Como ele conseguiu me desnudar daquela forma? Eu pensava que tudo estava bem escondido debaixo da minha carapaça de valentia e arrogância, então vem aquele garoto e descobre tudo em menos de uma semana. Parecia uma piada de muito mal gosto.
— Eu não tento esconder nada. — Falei sem muita convicção.
— Não mente Isadora. Eu sei que você esconde algo, assim como eu também. — Bufei de forma irônica.
— Sua vida parece perfeita demais. Seu carro é um modelo do ano, suas roupas parecem caras, tem uma bela aparência. — Parei ao ver um sorriso de canto nos lábios de Murilo e lhe dei um soco no braço.
— Ei, por que me bateu? Você que me elogiou.
— Não se faça de cínico. Você sabe que tem uma boa aparência menino bonito. — Falei contrariada.
— Continue sua dedução. — Ele falou sem tirar os olhos da estrada.
— E você tem uma bela namorada, do mal, mas tenho que admitir que ela é bonita. — Dei de ombros.
Por mais que o fato me desse urticária eu tinha que jogar com verdade. O que a Belle tinha de podre tinha de bonita.

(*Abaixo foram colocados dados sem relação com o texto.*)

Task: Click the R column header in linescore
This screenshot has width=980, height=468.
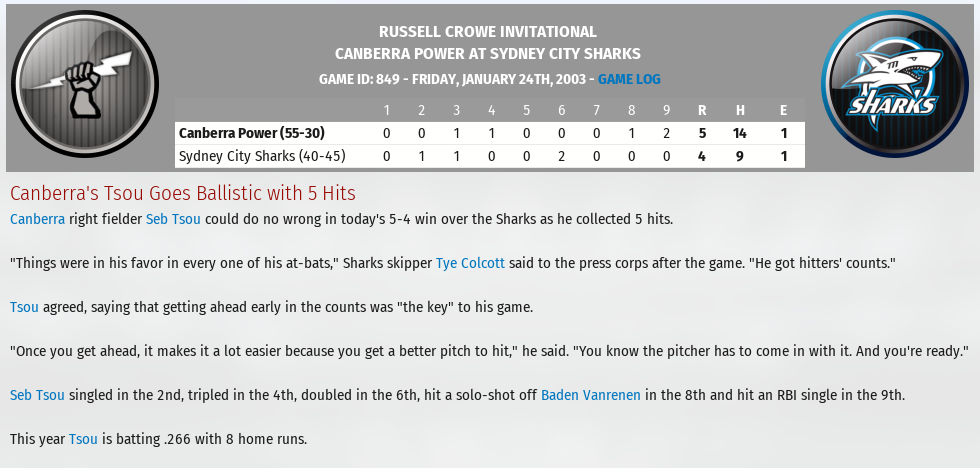Action: (x=702, y=111)
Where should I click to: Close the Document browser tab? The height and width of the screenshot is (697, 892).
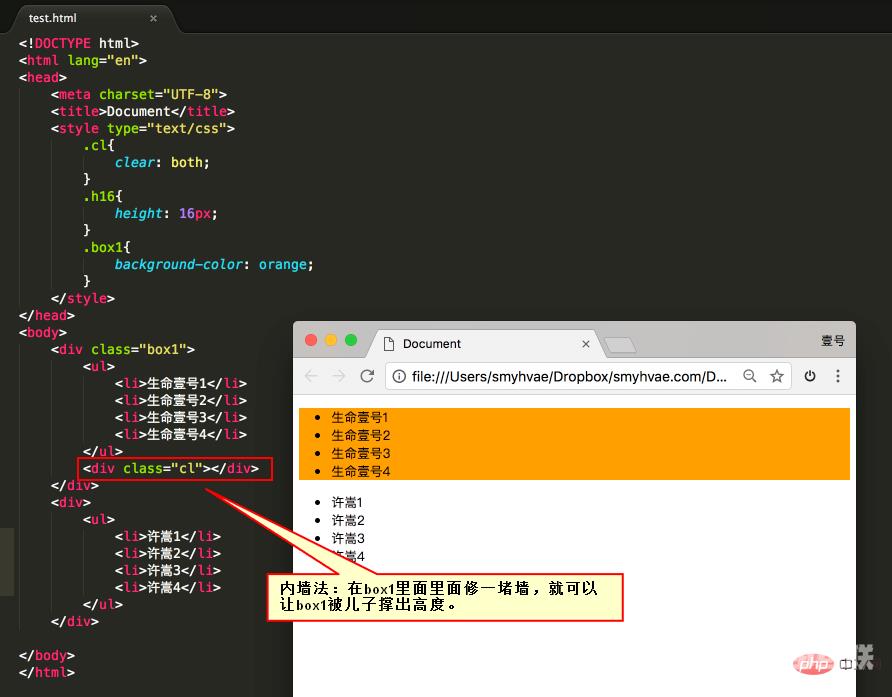pos(586,344)
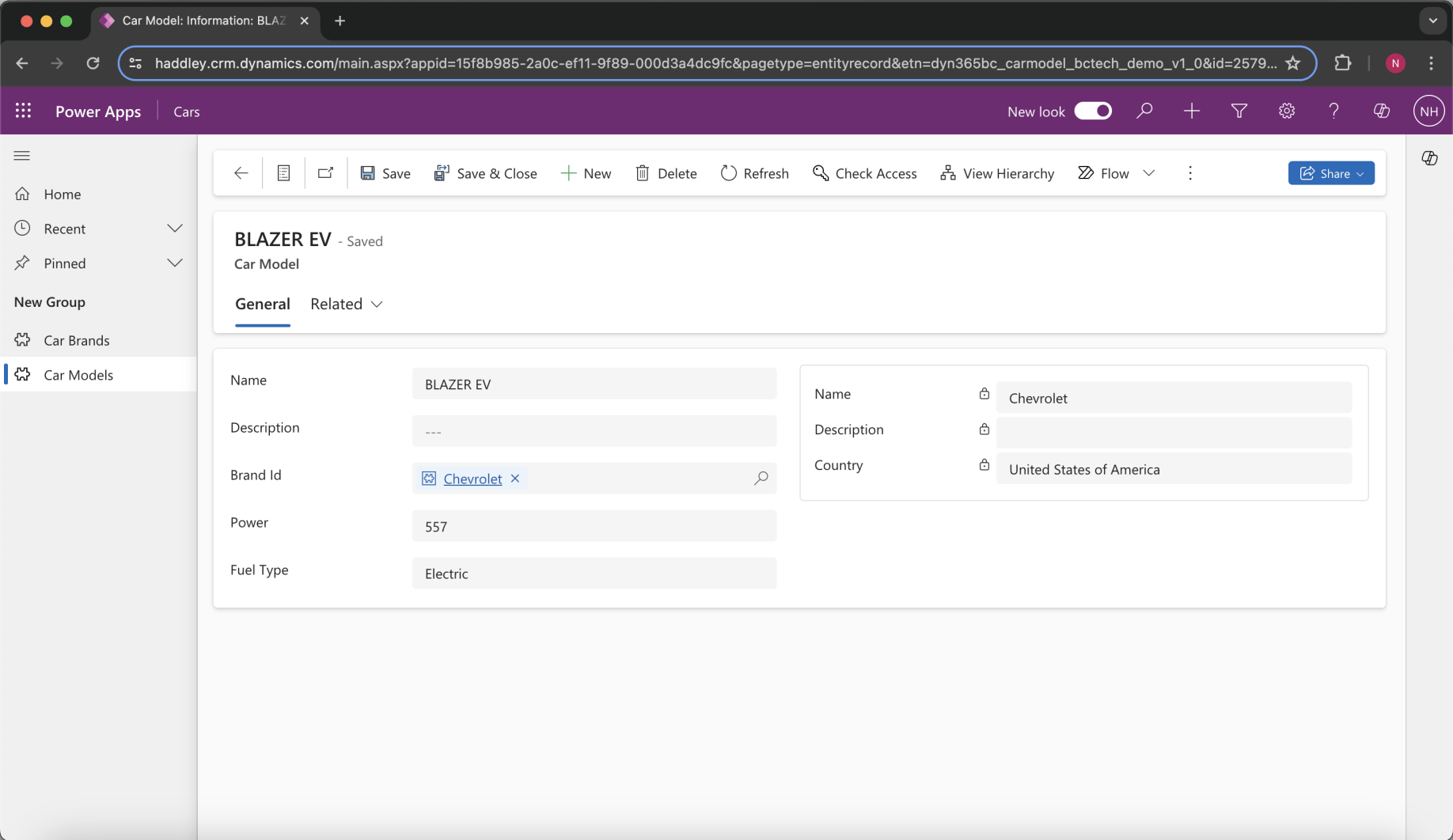1453x840 pixels.
Task: Remove Chevrolet from Brand Id field
Action: (x=515, y=479)
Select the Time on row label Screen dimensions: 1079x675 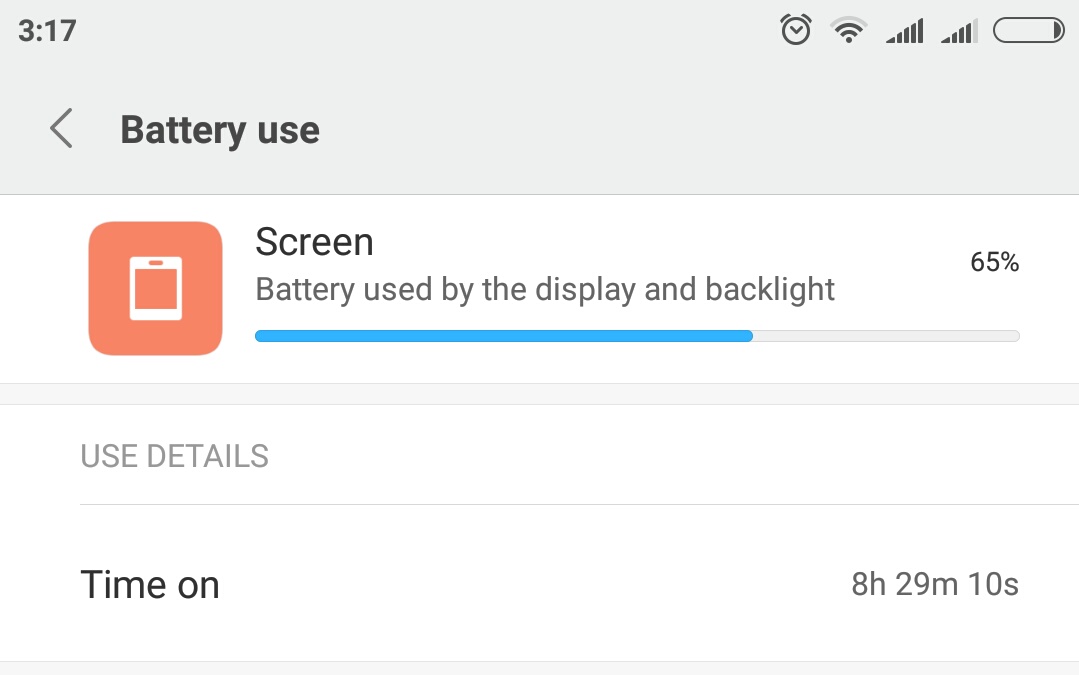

— Você só esta supondo Isadora, mas tudo tem dois lados. Eu tenho algo que me deixa angustiado. — A curiosidade naquele momento me corroía por dentro e eu mal podia me conter para saber de mais.
— E o que seria?
— Chegamos. — Murilo fingiu não escutar minha pergunta. Parou o carro e saiu batendo a porta devagar.
Fiz o mesmo e dei uma boa olhada no local abandonado. Parecia um típico cenário de filmes de terror, era medonho e cheio de matos. Mas o que chamava mais atenção era o grande farol ali no meio do nada.
Então era ali que ele me trouxe. Que belo passeio de merda.